It was Saturday morning and the case had gone dead. Katharine sat drinking coffee at a café on Paris's Left Bank. She had no plan. She would take it as it came, she told herself, one clue at a time. She moved to slide out of the booth, and only then did she notice that a man was blocking her exit, staring intently down at her. How long had he been standing there? She had been too lost in her reverie to notice. He was not a pleasant looking man. He wore a black tie and suit that was stretched tightly over one of the most muscular bodies she had ever seen. His hair was curly and black, he had a thick black mustache, and over his cheeks was dense, black stubble. His eyes were lit by a wildfire that could have been intelligence but looked more like plain rage.
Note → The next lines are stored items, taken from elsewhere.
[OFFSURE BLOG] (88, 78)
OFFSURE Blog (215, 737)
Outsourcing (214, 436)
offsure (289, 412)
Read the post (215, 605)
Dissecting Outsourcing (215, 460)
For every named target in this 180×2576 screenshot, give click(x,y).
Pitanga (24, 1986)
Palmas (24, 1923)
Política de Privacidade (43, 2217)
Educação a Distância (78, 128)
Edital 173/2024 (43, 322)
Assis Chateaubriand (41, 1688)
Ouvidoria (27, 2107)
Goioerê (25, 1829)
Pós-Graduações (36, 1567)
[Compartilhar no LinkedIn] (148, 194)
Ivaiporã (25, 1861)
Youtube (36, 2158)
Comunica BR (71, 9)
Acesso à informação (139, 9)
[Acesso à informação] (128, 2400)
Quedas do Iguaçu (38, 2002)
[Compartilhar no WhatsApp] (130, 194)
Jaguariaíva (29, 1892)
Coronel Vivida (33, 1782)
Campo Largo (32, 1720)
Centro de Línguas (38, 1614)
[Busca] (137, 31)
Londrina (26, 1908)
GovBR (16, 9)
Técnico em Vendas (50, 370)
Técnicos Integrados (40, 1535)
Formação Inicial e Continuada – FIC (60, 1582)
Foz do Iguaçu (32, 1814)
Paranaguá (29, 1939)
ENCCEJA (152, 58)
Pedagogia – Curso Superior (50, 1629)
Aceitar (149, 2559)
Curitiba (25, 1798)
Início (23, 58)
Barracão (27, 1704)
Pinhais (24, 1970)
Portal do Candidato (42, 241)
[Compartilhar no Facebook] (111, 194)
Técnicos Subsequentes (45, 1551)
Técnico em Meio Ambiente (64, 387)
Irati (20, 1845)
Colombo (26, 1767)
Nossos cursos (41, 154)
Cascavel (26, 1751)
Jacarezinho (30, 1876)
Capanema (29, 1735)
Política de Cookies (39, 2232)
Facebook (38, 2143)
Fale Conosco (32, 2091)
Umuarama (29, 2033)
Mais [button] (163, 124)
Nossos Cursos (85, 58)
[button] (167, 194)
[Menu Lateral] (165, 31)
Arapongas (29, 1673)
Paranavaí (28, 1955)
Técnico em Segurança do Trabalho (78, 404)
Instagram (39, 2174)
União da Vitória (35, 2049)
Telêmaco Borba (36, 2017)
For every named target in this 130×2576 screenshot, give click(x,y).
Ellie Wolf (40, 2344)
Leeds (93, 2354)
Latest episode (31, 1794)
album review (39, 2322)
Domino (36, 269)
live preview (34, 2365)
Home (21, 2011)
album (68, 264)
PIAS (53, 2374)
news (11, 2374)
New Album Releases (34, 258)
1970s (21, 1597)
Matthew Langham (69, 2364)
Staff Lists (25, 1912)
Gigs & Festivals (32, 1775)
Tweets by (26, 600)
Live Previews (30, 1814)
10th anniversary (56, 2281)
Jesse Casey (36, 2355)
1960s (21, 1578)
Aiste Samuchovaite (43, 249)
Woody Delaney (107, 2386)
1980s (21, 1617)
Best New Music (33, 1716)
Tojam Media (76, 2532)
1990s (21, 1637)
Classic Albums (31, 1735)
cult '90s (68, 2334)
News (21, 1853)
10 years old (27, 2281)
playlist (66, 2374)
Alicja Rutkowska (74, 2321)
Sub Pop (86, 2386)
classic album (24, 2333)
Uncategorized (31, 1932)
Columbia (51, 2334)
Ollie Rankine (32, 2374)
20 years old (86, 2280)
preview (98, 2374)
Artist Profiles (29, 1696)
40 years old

"I got the bill," the man said in heavily accented English, without making the slightest move to let her out.
"I don't know who you are, and I'll pay my own bill," Katharine huffed, and moved to push through him to the bar. The man just snickered. He wasn't going anywhere.
"I feel I owe you," he said, continuing with the performance he'd clearly rehearsed. He's seen too many movies about the mob, Katharine thought furiously. She was accustomed to being outrageously hit upon by French men, but this guy was way out of line. "Anyway, it's already paid," the man continued, and still did not move.
"And why, exactly, do you owe me," she said loudly, hoping to signal her distress to the bartender. "Who are you?"
"A detective of sorts," he replied, reaching into his suit pocket now. Confusion clouded Katharine's face. Maybe the man had been sent by her boss. Maybe this was something she needed to know, a first clue. "And I'd lower your voice," he continued. "We don't want to draw a crowd. At least not with these on the table." With that he pulled a stack of photographs from his jacket pocket and dropped them on the table. She recognized his play immediately and slumped down in her chair.
"You see now why I owe you? I've been enjoying these all morning." Katharine hardly heard him. She was staring in horror at a black-and-white image of herself, naked, sitting on a chair, her head tossed back in the throes of frantic masturbation. With a trembling hand, she swept the photos from the table and onto the seat beside her. "What does he want now," she whispered.
"Maybe we should talk someplace less...public." She nodded quickly, gathered up the photographs and moved for the narrow opening the man had cleared, her head sunk in defeat. The "detective" followed her out onto the sidewalk, where he promptly removed the photos from her hand and slipped them back into his pocket. "Your place would be best, I think," he said, almost polite. "Assuming of course that we'll be alone."
"We'll be alone," she murmured, and they walked in silence back up the street towards the apartment, Katharine numb to the world around her, including the man. As soon as she had shut the door of the loft behind them, the man was moving off through the rooms as if searching for intruders. He did it expertly, eyes flicking left and right, body braced whenever he came to a doorway, and Katharine wondered whether he might actually be some kind of detective. He canvassed the living room, the open kitchen (ridiculous, she thought), then the bathroom, and finally the bedroom. And then he didn't appear again. Katharine swallowed hard, unstuck herself from the floor, and followed. As she came through the bedroom door, he slowly turned to look at her and said: "I think I've found a bug."
"What?" she cried, her voice strangled by terror. Then he held out his hand. In it was her vibrator, which she must have left out that morning. On the bed, she saw in the same glance, were the dozen naked photographs of her, fanned out like playing cards. He grinned: "All very exciting, n'est-ce pas? I like a woman who knows what she wants. Pick a card?"